Title: A O(log log (rank) ) - competitive algorithm for the matroid secretary problem
| Speaker: | David Aleman |
| Affiliation: | University of Waterloo |
| Location: | MC 6029 |
Abstract: In the Matroid Secretary problem the weighted elements of a matroid arrive one by one in a uniformly random order where an online algorithm observes the value of the element and must make an irrevocable decision of whether or not to include the element in its solution before the arrival of the next element. The goal is to maximize the total value of the chosen elements under the condition that they must constitute an independent set. Other than knowing the cardinality of the ground set and having access to an independence oracle, the algorithm has no further information about the matroid.
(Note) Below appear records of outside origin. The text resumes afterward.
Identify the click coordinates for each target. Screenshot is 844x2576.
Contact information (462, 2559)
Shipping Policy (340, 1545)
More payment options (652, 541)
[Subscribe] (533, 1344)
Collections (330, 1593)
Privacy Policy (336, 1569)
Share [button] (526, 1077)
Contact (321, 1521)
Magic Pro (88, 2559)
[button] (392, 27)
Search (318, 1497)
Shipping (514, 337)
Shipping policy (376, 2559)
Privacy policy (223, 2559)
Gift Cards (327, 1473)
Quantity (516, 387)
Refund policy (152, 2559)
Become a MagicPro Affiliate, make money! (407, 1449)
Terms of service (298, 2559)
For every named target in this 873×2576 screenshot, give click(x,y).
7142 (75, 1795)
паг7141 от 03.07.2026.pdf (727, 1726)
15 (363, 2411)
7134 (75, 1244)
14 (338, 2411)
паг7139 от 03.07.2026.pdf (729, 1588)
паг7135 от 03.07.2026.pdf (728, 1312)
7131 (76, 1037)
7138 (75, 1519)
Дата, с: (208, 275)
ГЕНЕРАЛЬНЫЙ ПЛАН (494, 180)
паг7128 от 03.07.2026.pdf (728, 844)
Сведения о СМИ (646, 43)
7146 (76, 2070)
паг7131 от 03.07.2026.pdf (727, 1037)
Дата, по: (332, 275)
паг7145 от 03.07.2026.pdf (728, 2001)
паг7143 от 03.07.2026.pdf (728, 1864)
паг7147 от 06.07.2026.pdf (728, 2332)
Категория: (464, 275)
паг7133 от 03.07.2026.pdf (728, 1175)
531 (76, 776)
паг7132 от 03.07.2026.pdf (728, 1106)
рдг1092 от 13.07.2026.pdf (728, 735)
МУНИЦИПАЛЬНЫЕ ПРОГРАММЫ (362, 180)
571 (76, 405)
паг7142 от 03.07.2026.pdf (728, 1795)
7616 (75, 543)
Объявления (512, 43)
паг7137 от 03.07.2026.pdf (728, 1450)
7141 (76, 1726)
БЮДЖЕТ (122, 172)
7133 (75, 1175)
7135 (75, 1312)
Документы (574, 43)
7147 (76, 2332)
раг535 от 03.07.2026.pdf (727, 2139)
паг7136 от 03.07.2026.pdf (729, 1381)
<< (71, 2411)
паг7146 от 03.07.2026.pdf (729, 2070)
We say that an algorithm is c-competitive if the expected weight of the independent set returned by the algorithm is at least OPT/c, where OPT denotes the weight of the offline optimum.
The Secretary Problem Conjecture, stated by Babaioff, Immorlica and Kleinberg, states in its weak form that there exists an algorithm for the matroid secretary problem with a constant competitive ratio, and in its stronger form it states that this competitive ratio is e, matching the optimal competitiveness of the classical secretary problem. Despite numerous attempts by the CS community, the conjecture remains unsolved.
In this talk we review a O(log log(rank) ) - competitive algorithm due to Feldman, Svensson and Zenlkusen, where rank denotes the rank of the given matroid.